Maconha medicinal vira bandeira de candidatas que tratam filhos com óleo artesanal

Fotografia que mostra Nayara Mazini e sua filha Letícia, ambas sorridentes, próximas a um pé de maconha em estágio vegetativo, em uma área com várias outras plantas. Imagem: acervo pessoal.

Outras candidaturas de mulheres a favor da legalização do cultivo da planta e do uso adulto também ganharam espaço no PSOL. Saiba mais na reportagem de Daniel Biasetto para a Época

A luta pela legalização do plantio de cannabis para tratamento terapêutico de pessoas com transtornos e necessidades especiais virou bandeira de candidaturas de mães que encontraram no óleo extraído da planta da maconha uma esperança na recuperação de seus filhos. Duas delas, Nayara Mazini, candidata a prefeita em Marília (SP), e Bruna Fernanda, que disputa uma vaga de vereadora na Câmara Municipal do Rio, ambas pelo PSOL, já representam em suas cidades associações que auxiliam famílias a terem acesso à prescrição, medicamento  e acompanhamento multidisciplinar de saúde, além de orientação jurídica.

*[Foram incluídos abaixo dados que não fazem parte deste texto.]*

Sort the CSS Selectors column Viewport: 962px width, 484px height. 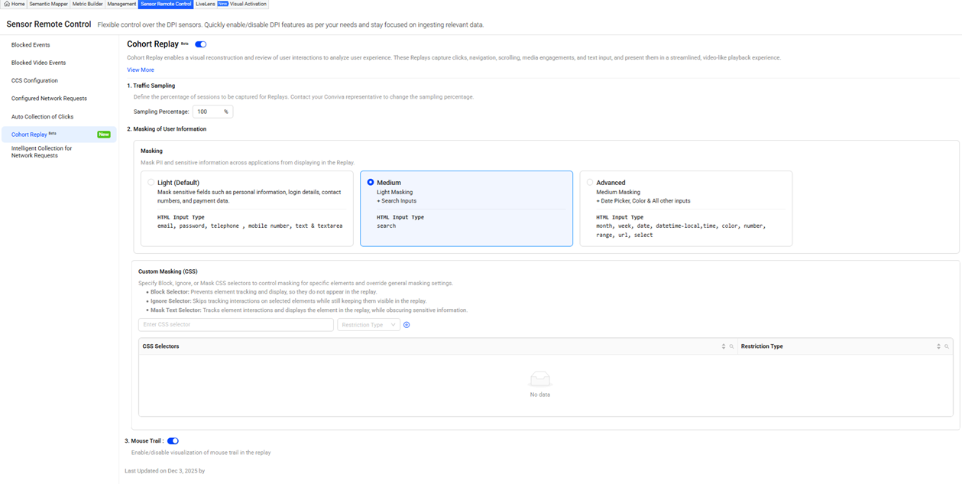724,346
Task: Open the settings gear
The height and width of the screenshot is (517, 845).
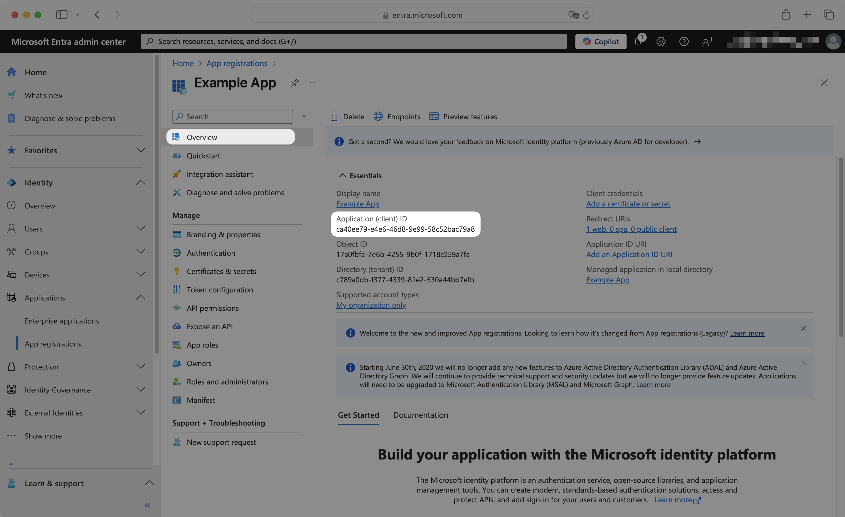Action: click(661, 41)
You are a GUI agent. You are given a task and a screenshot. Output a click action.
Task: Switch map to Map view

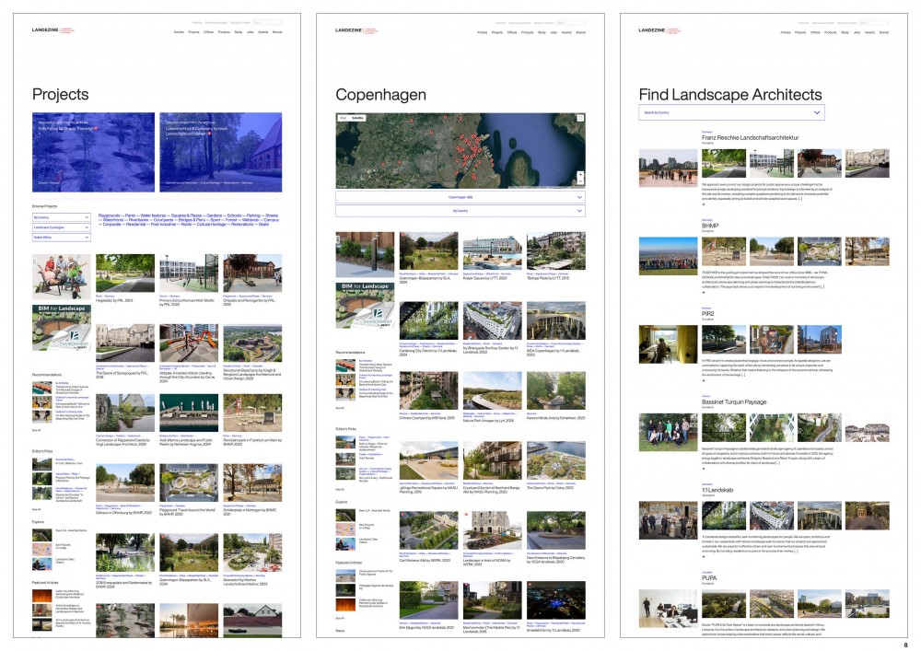click(x=344, y=118)

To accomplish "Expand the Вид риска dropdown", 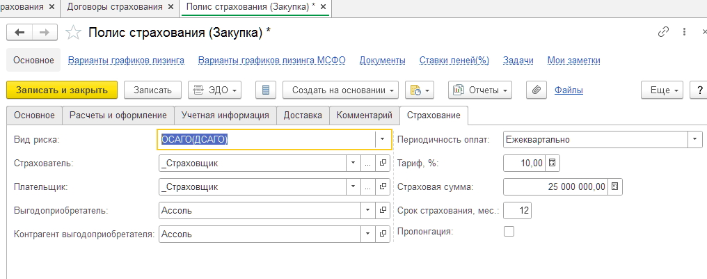I will (383, 139).
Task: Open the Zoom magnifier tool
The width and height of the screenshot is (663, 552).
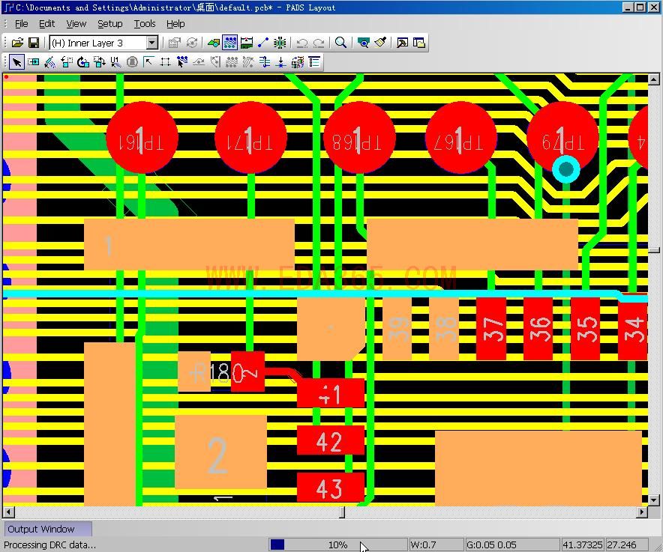Action: 341,43
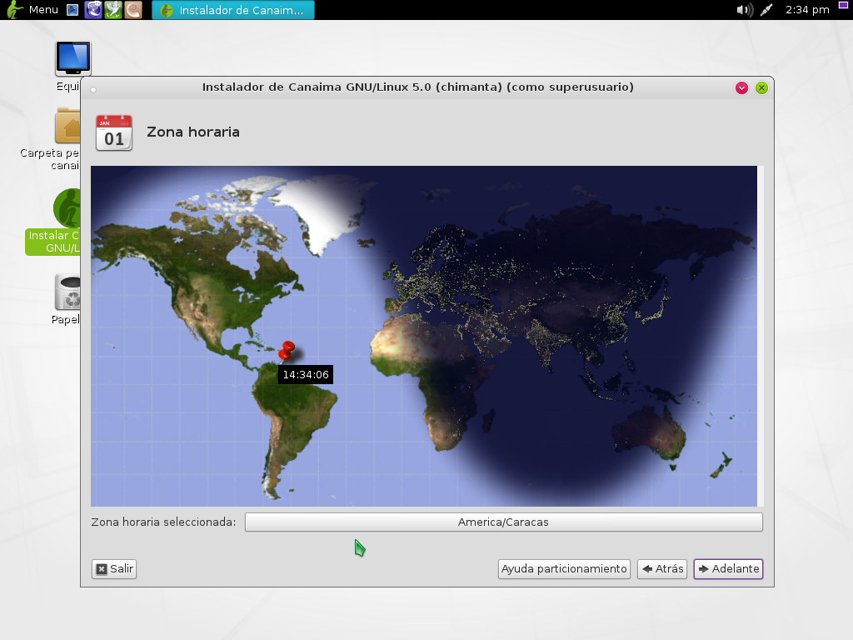Click the Atrás button to go back
Image resolution: width=853 pixels, height=640 pixels.
point(661,569)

Embora decisões sobre tratamentos terapêuticos na rede de saúde pública, assim como a descriminalização das drogas, não sejam atribuições de quem se torna prefeito ou vereador, Nayara e Bruna se apoiam nas centenas de casos de tratamento bem-sucedidos com uso do óleo artesanal da cannabis pelo país para discutir, nas eleições, como o município pode ajudar a viabilizar o acesso ao medicamento que, para além do preconceito, tem um custo alto de importação, sem falar na burocracia para retirá-lo no aeroporto.

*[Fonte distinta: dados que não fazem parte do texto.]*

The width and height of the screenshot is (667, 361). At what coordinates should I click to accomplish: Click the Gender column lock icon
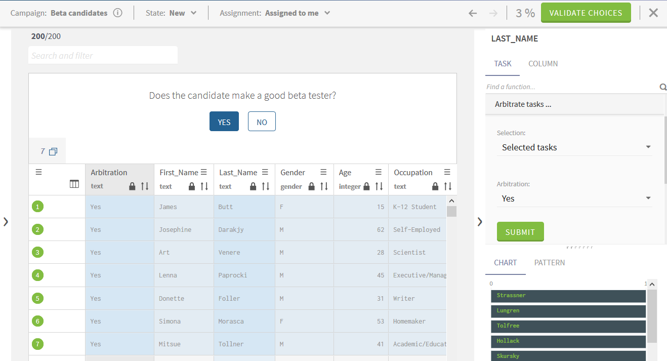pos(312,186)
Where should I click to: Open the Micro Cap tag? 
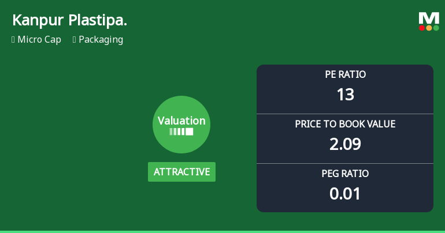click(x=39, y=40)
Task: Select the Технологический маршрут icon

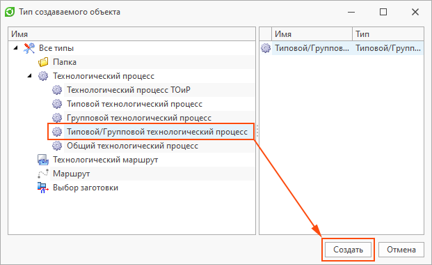Action: (43, 160)
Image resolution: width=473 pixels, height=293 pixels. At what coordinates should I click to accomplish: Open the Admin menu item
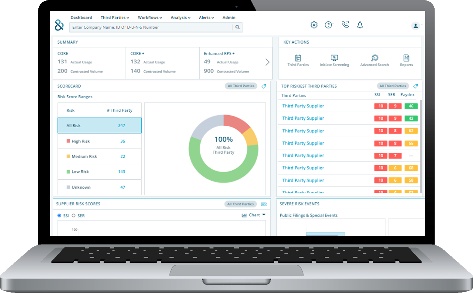tap(228, 17)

O Poder Público, principalmente o Executivo, pode fortalecer as iniciativas coletivas com a questão de espaço, de estrutura, de capacitação dos médicos da atenção básica e das especialidades para que a população que utiliza o SUS possa ter acesso ao tratamento, que hoje só quem tem dinheiro consegue fazer. A maioria das pessoas não tem  como pagar um médico particular, importar ou mesmo comprar o medicamento na farmácia — afirma Nayara, que pretende incorporar o tratamento na rede municipal caso seja eleita.

Não é demais pensar em implementar conceitos de “farmácia viva” nas práticas integrativas do SUS. Temos uma grande chance de conhecer melhor os medicamentos fitoterápicos e as mais variadas propriedades medicinais das plantas. O que eu visualizo na minha gestão é essa ampliação do acesso ao tratamento — diz a enfermeira de 38 anos que se especializou em políticas públicas de saúde mental.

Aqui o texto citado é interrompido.